Parlare di guerra e della necessità di mettere uno dei due belligeranti nelle condizioni di difendersi rischia di mettere pericolosamente in secondo piano la constatazione che siamo di fronte ad un’aggressione e ad una violazione delle regole del diritto internazionale e dei diritti umani riconosciuti anche agli ucraini, rispetto alle quali sussiste, come segnalato in base a quanto stabilito dalla carte e dalle regole internazionali, in prima (e potenzialmente esclusiva) battuta, l’obbligo di fermare chi le ha ordite e le porta avanti.

Riaffermare questo assunto non impedisce, ovviamente, di considerare necessaria e praticabile la strada intrapresa che è quella dell’assistenza e del sostegno anche militari allo Stato aggredito. Ma obbliga a misurare e considerarli come un rimedio non solo rispetto all’aggressione della Russia ma anche rispetto al fatto che non vengano attivati e/o non siano concretamente disponibili strumenti che rendano effettivamente vincolanti gli obblighi che ogni Stato ha nei confronti della comunità internazionale nel suo complesso.

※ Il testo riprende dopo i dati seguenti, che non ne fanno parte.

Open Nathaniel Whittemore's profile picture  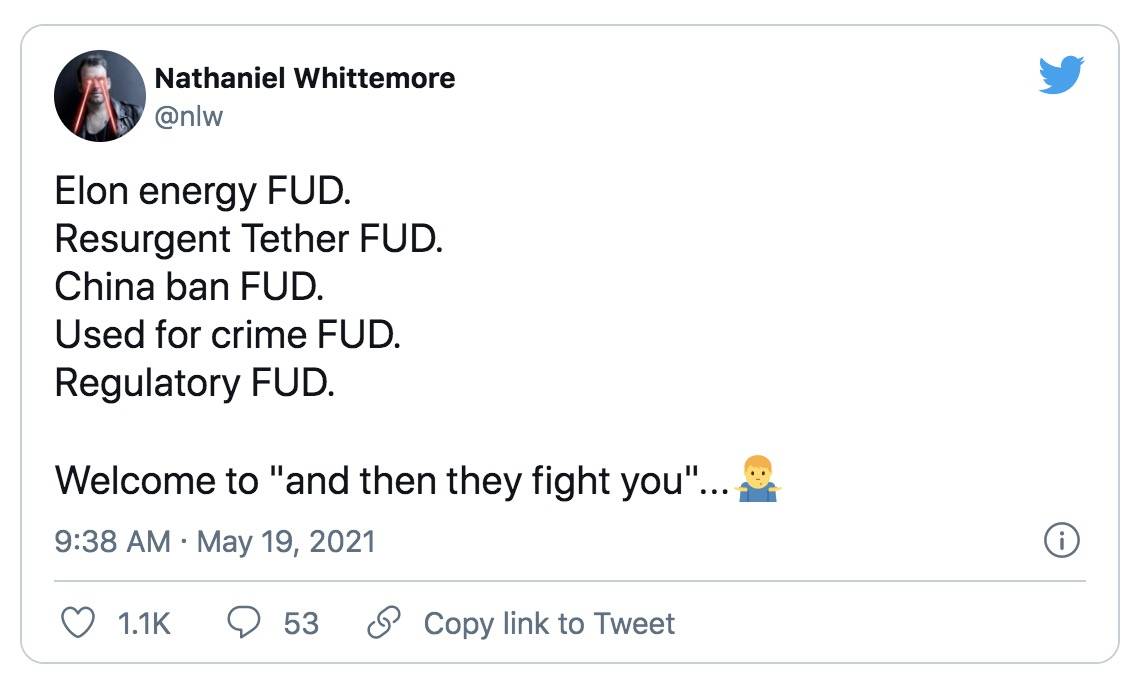point(100,96)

Allo stesso tempo la giusta definizione di quel che accade impone di confrontarsi con la questione dell’assistenza militare all’Ucraina non solo e non tanto come sembra prevalere in queste ultime settimane come una sorta di corsa a chi è più “generoso” e/o a chi fornisce l’arma che di volta in volta può sembrare quella decisiva per la gestione del conflitto (prima i sistemi antimissilistici ora i carri armati), ma guardando all’efficacia di quell’aiuto rispetto all’obiettivo che deve essere raggiunto in questo modo, che è quello di fermare l’aggressione (ristabilire la pace e l’ordine internazionale ed impedire che i diritti umani fondamentali di chi vive in Ucraina continuino ad essere negati), e non di aiutare a resistere ad essa.

Riferirsi a quel che accade come un atto di aggressione e non un conflitto tra due Stati porta con sé sia la l'esigenza di sgombrare dall’orizzonte la possibilità di ritenere la Russia di Putin un interlocutore al quale offrire un’alternativa all’incriminazione davanti alla Corte Penale Internazionale o riconoscere il diritto di stabilire condizioni negoziali, sia la necessità di considerare nuovamente necessaria e non più rinviabile una riflessione sulle modalità attraverso le quali la comunità internazionale possa riconquistare la capacità di agire nei confronti degli Stati che scelgono di commettere crimini di aggressione. Essi - ripeto - sono violazioni di obblighi che questi ultimi hanno contratto nei confronti della comunità internazionale e dunque nei confronti di tutte le persone che affidano alle sue regole la difesa dei diritti umani universali.

Insomma, finire un po’ tutti per parlare di “conflitto” per designare l’aggressione russa, significa che Putin, il quale sta perdendo posizioni sul campo, purtroppo sta vincendo la guerra delle parole e dei significati su questa sfida all'ordine e ai principi dello stato di diritto internazionale.